In all, Linklater was to write twenty three novels, ranging from the Viking saga of The Men of Ness (1932) to the Cold War fable A Spell for old bones (1949), from the dramatic retellings of Biblical stories Judas (1939) and Husband of Delilah (1962) to the anti-war comedy Private Angelo (1946). The novels all possess an amazing command of language, but if there is among this diversity a common theme, it is that all feature a central character in search of contentment.
In 1933, he married Marjorie Macintyre, and then stood as a candidate for the National Party of Scotland in a by-election, thinly disguising the unsuccessful campaign in the farcical Magnus Merriman (1934), notable for its merciless guying of stalwarts of the Scottish Literary Renaissance, in particular MacDiarmid.
During World War 11, he commanded Fortress Orkney as a Major in the Royal Engineers, then worked for the War Office recording the Italian Campaign, rediscovering the hidden art treasures of Florence - he kissed Botticelli's Primavera.
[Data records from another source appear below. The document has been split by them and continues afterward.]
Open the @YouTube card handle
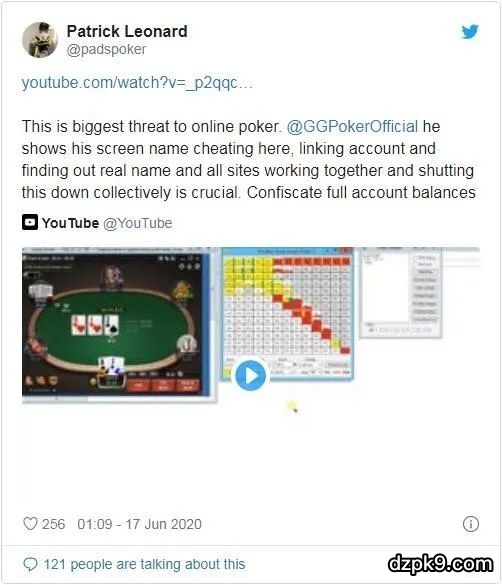This screenshot has width=502, height=585. [138, 223]
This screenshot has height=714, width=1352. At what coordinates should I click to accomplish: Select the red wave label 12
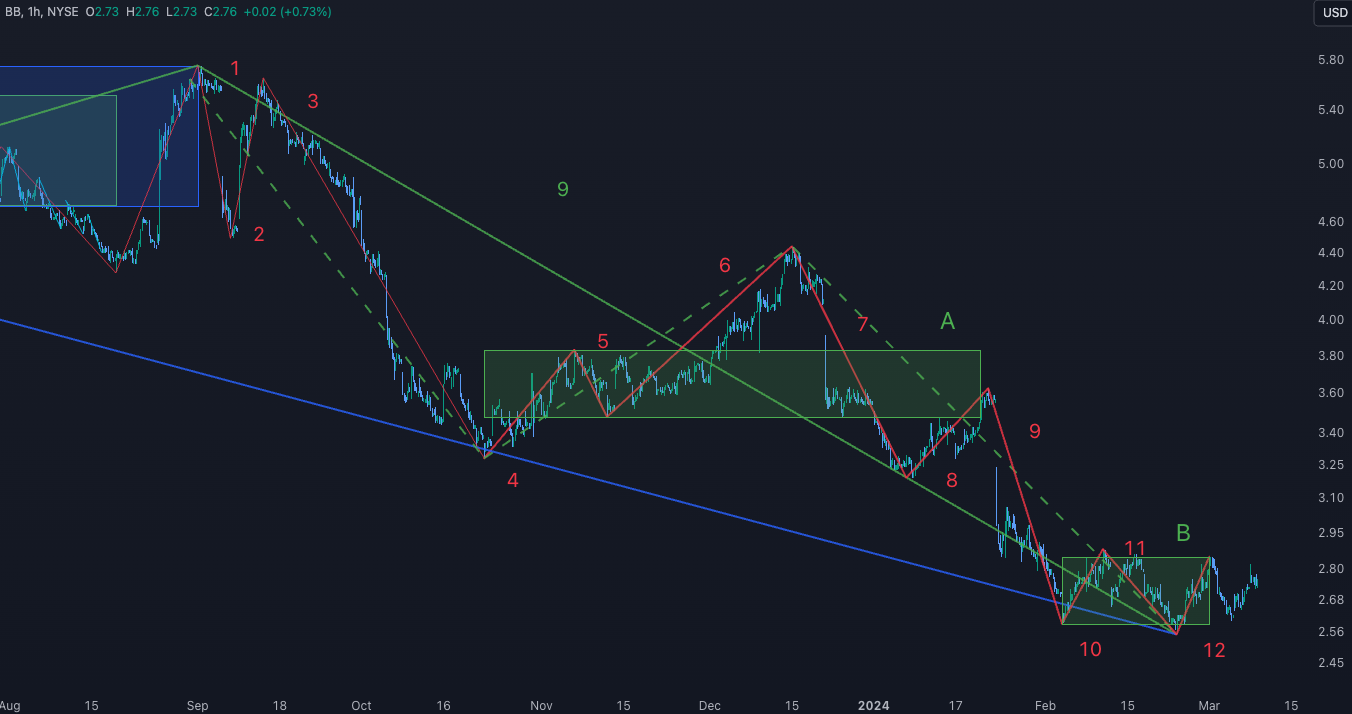(x=1213, y=650)
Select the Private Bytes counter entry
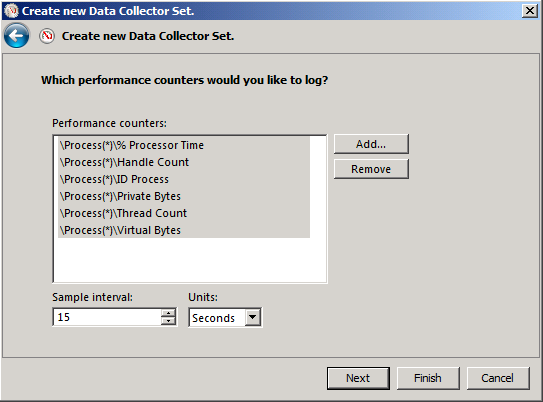The height and width of the screenshot is (402, 543). tap(184, 196)
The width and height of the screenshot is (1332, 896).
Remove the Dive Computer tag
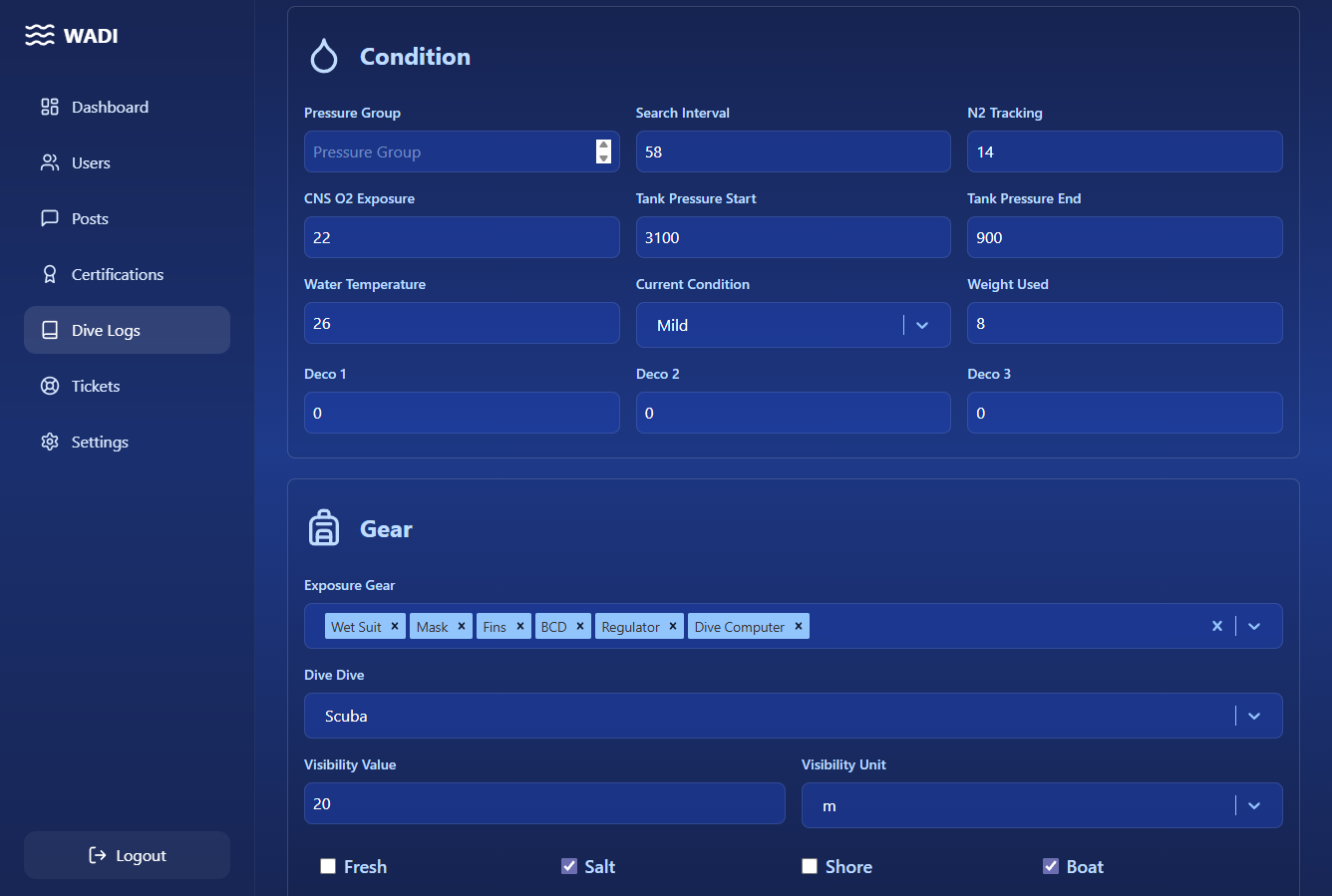tap(799, 626)
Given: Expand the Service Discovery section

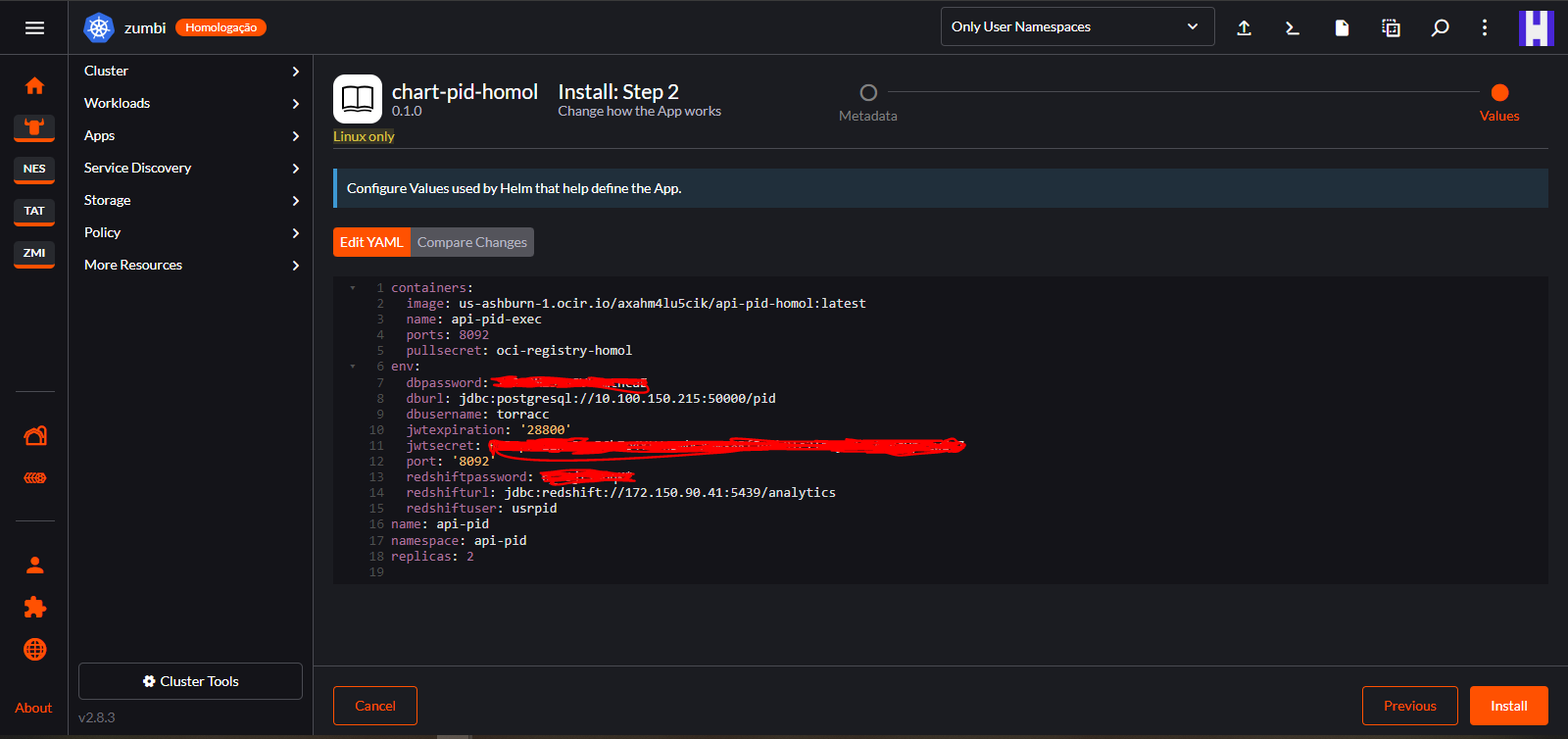Looking at the screenshot, I should click(191, 168).
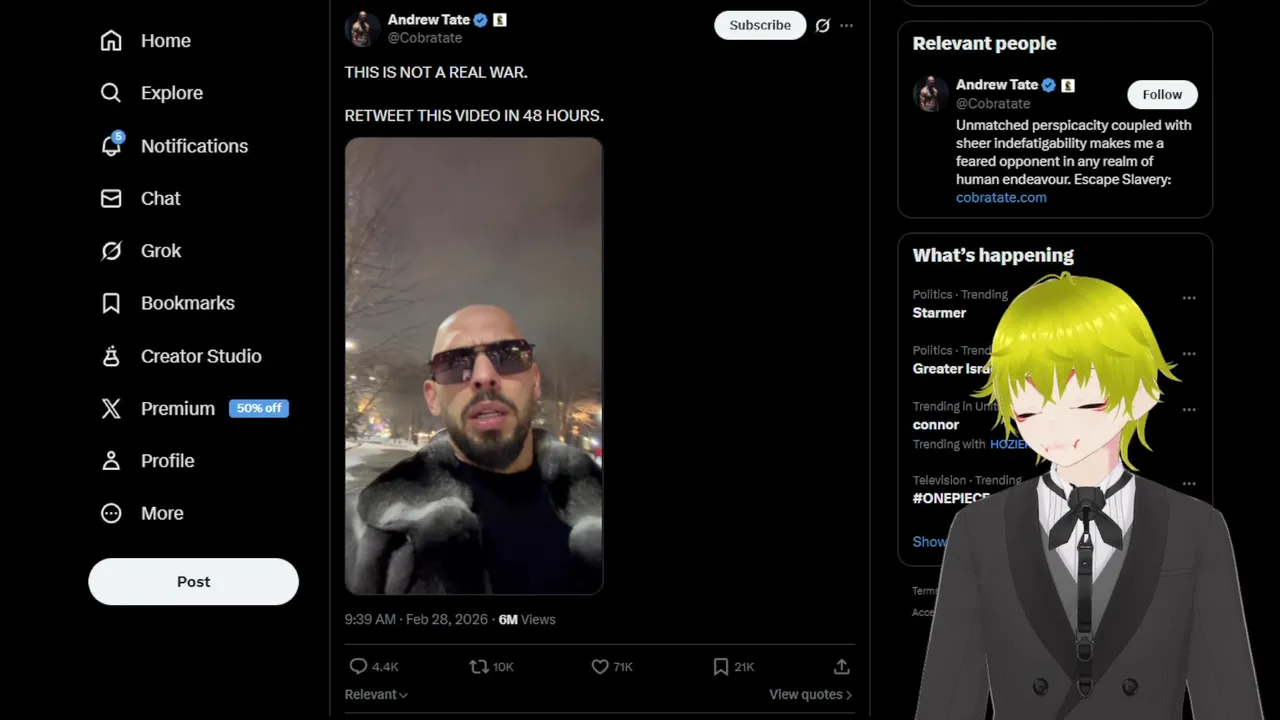Click the Subscribe button on the post
This screenshot has height=720, width=1280.
760,25
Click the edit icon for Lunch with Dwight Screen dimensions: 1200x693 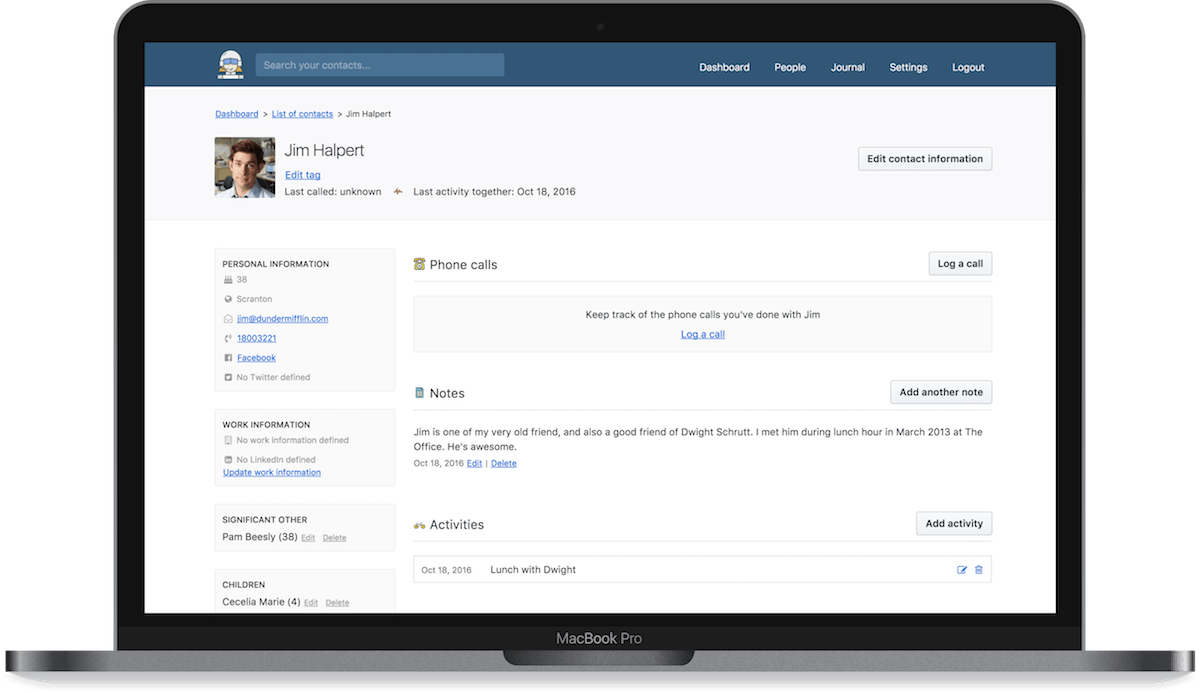[x=962, y=570]
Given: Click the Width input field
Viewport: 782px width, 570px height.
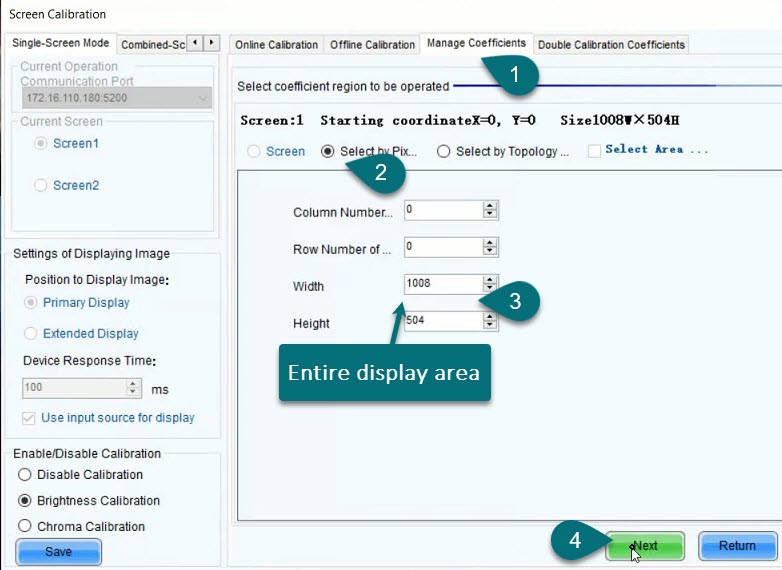Looking at the screenshot, I should (441, 284).
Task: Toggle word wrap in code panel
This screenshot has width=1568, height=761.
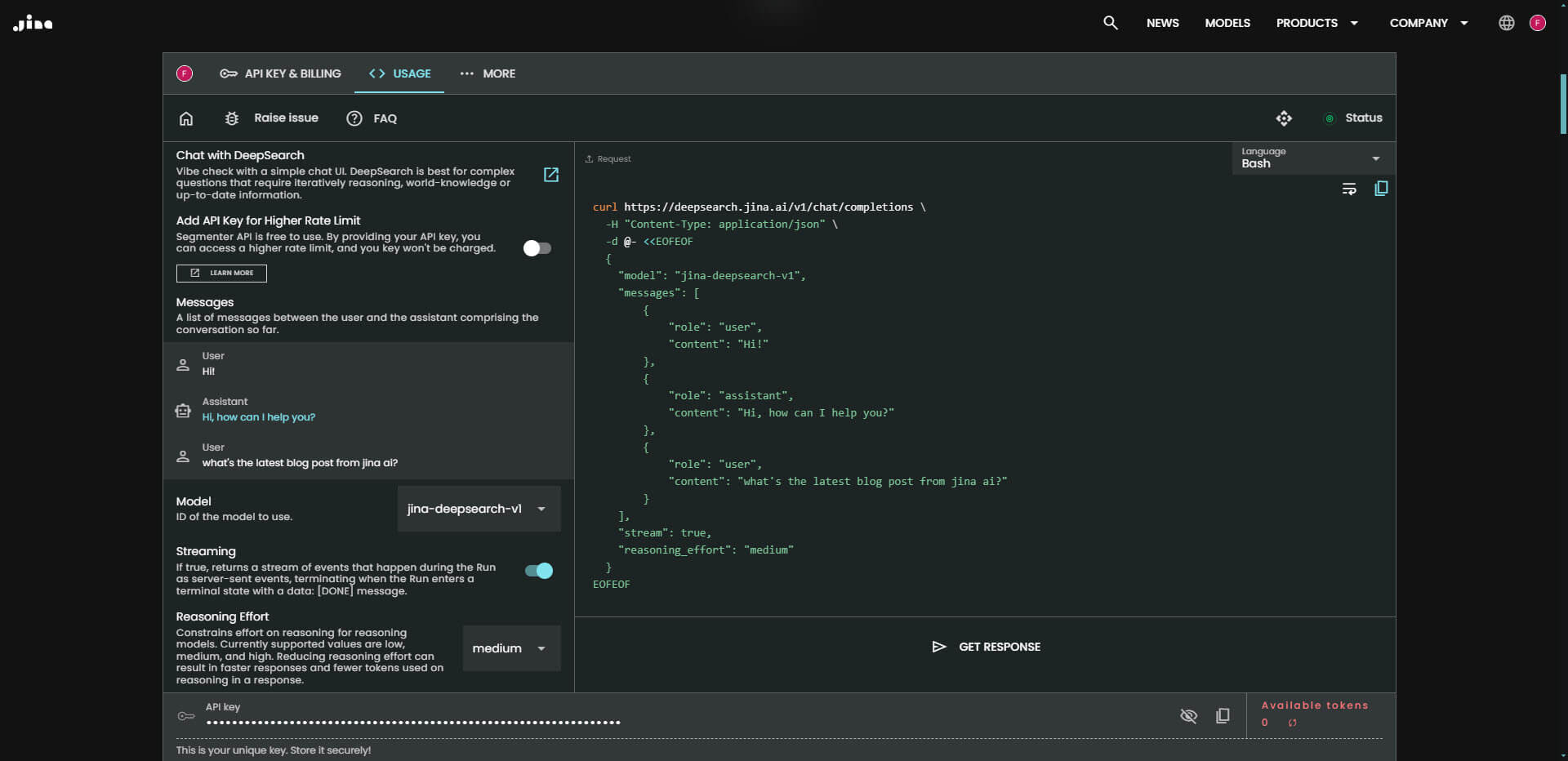Action: pyautogui.click(x=1349, y=189)
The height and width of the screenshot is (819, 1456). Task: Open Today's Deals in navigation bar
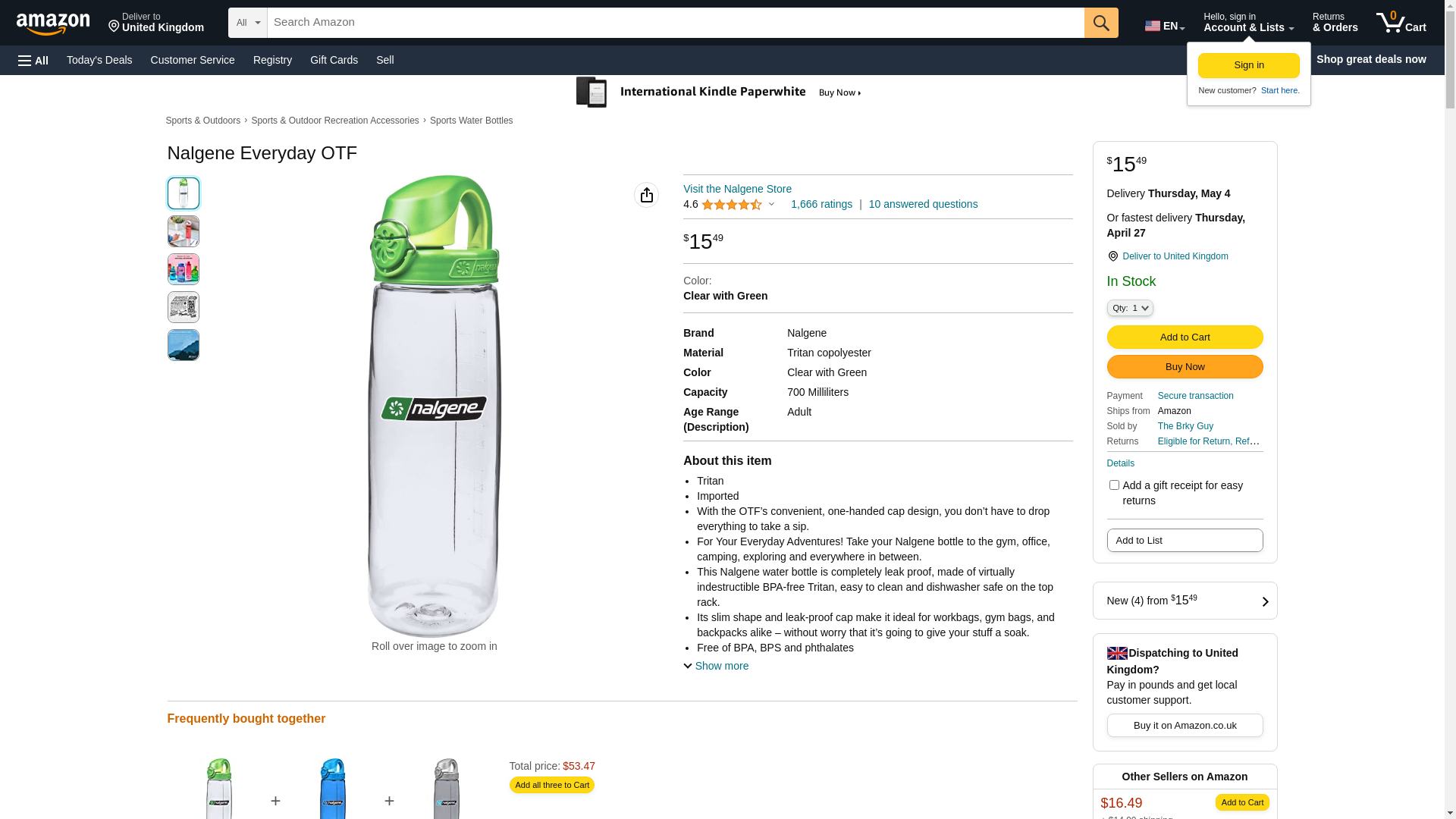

His humane gentle story about Private Angelo, the Italian peasant who finally finds courage, is one of the finest novels of the War.
Throughout the fifties and sixties Linklater continued to add to his impressive range, following the moving prose-poem Roll of honour (1961) with the knockabout exposure of charlatanism A Man over forty (1963) and the experimental Pythonesque fantasy A Terrible freedom (1966). Simultaneously he found time to write plays for radio and (less successfully) for stage; some thirty short stories which for range and depth rival those of any Scottish author, collected as The Stories of Eric Linklater (1968); and many works of travel, history, biography, criminology, military history and children's fiction. There are three volumes of autobiography, The Man on my back (1941), A Year of space (1953), and Fanfare for a tin hat (1970), which must be supplemented by Michael Parnell's fine critical biography Eric Linklater (1984). Parnell apart, only Francis Russell Hart in The Scottish novel has written at any length on Linklater's work, a reminder of the deplorable narrowness of Scottish (and British) literary criticism.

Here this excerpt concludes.